Extracted data -
··········

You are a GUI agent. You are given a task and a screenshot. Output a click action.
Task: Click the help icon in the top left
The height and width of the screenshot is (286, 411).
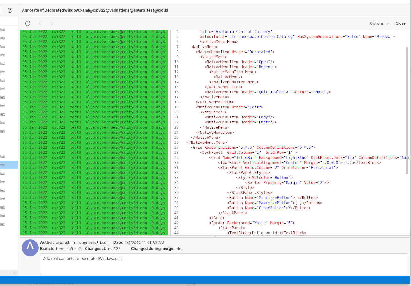(x=9, y=10)
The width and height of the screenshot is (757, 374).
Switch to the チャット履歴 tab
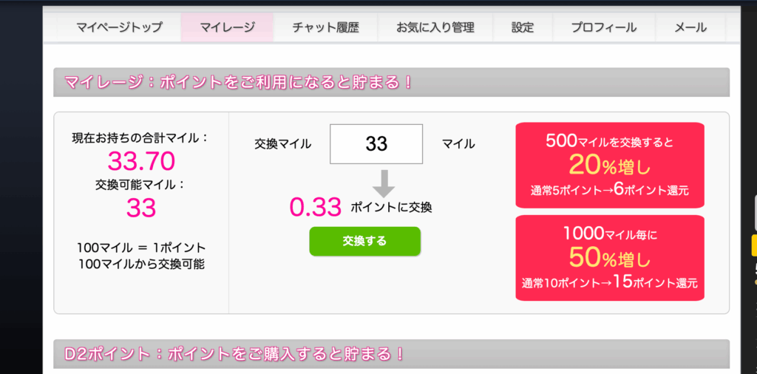(x=325, y=28)
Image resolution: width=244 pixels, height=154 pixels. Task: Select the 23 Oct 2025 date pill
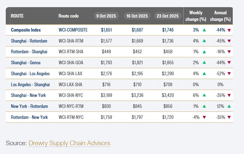[167, 16]
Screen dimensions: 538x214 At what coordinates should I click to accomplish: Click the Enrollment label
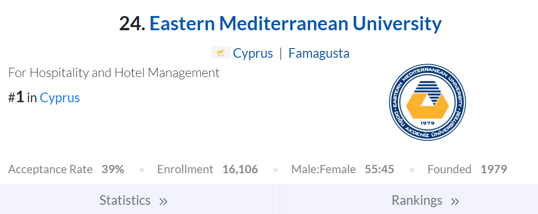[185, 170]
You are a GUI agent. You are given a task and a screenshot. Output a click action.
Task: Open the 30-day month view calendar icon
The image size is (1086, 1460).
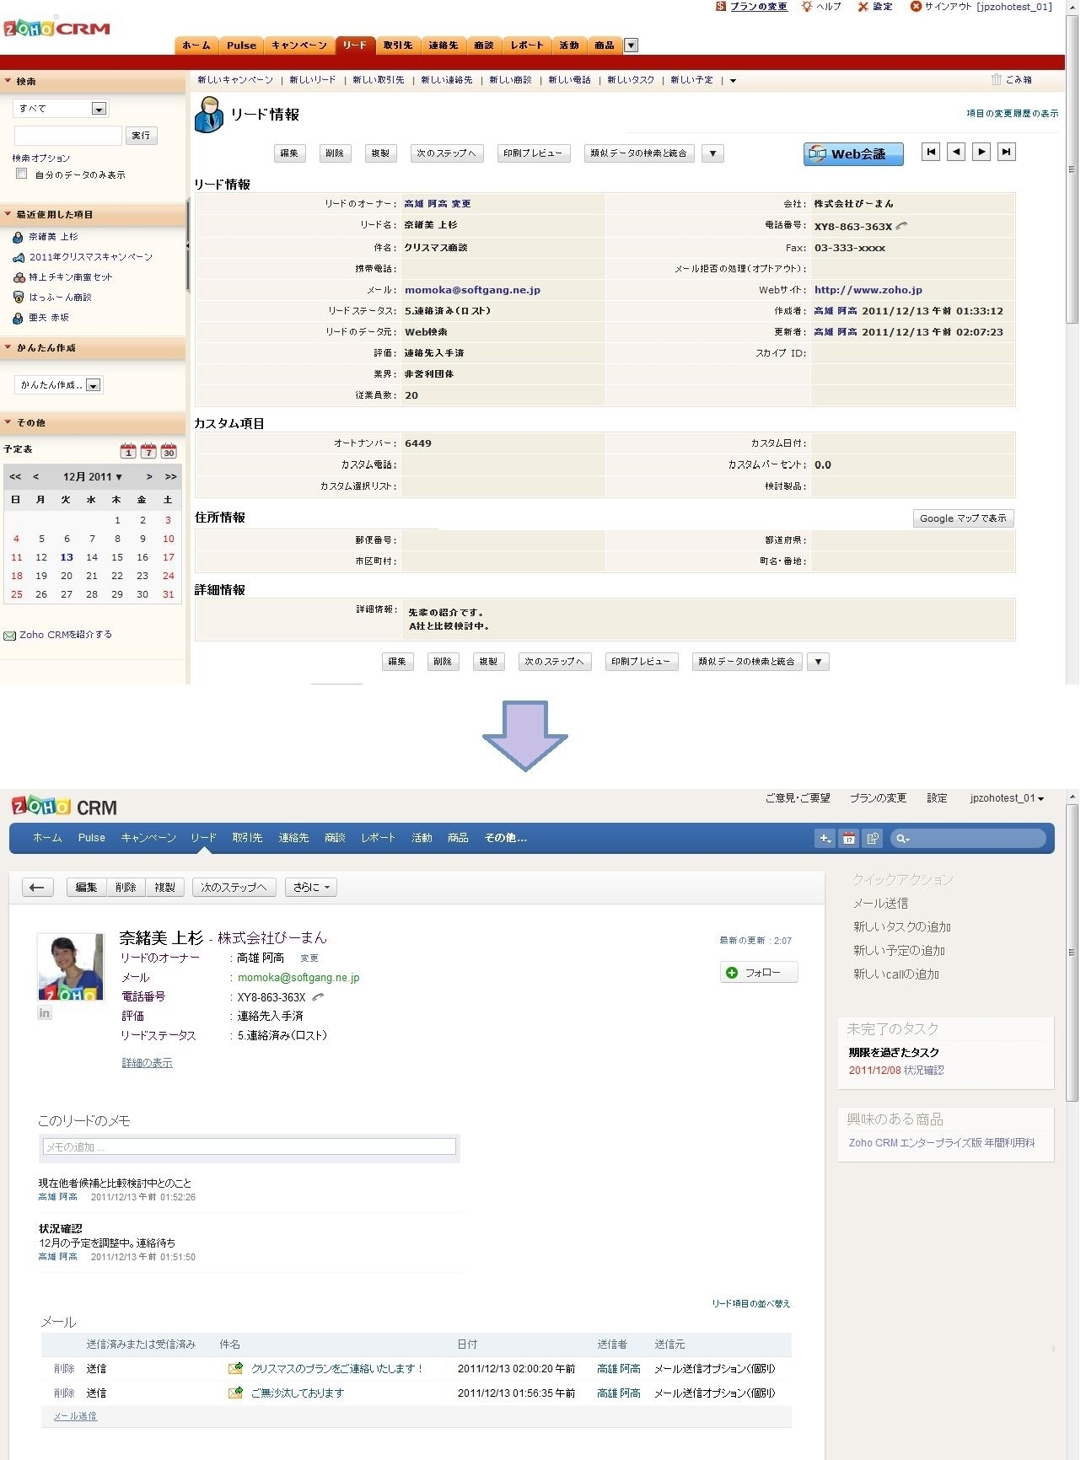(x=169, y=450)
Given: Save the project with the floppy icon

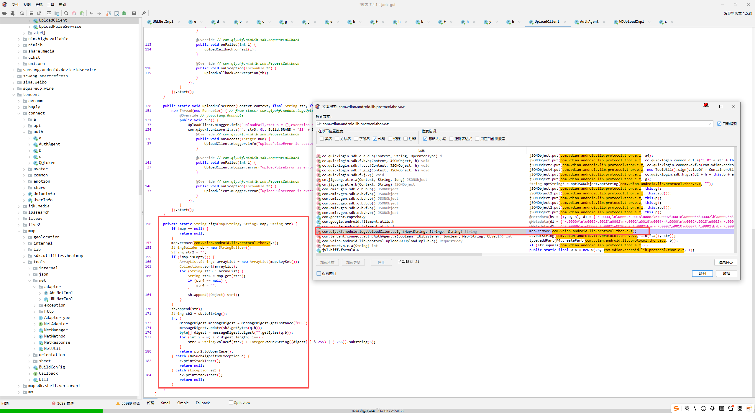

··········

Work required -
What is needed is every record above, returned exactly, with the pictures omitted.

Result for this exercise -
You are a GUI agent. You are given a task and a screenshot. Output a click action.
Task: Click the help icon in the top left
The height and width of the screenshot is (286, 411).
(x=9, y=10)
The width and height of the screenshot is (757, 374).
Switch to the チャット履歴 tab
(x=325, y=28)
Image resolution: width=244 pixels, height=154 pixels. Task: Select the 23 Oct 2025 date pill
[167, 16]
Screen dimensions: 538x214 At what coordinates should I click to accomplish: Click the Enrollment label
[185, 170]
You are a GUI agent. You are given a task and a screenshot. Output a click action.
Task: Open the 30-day month view calendar icon
The image size is (1086, 1460).
(x=169, y=450)
Given: Save the project with the floppy icon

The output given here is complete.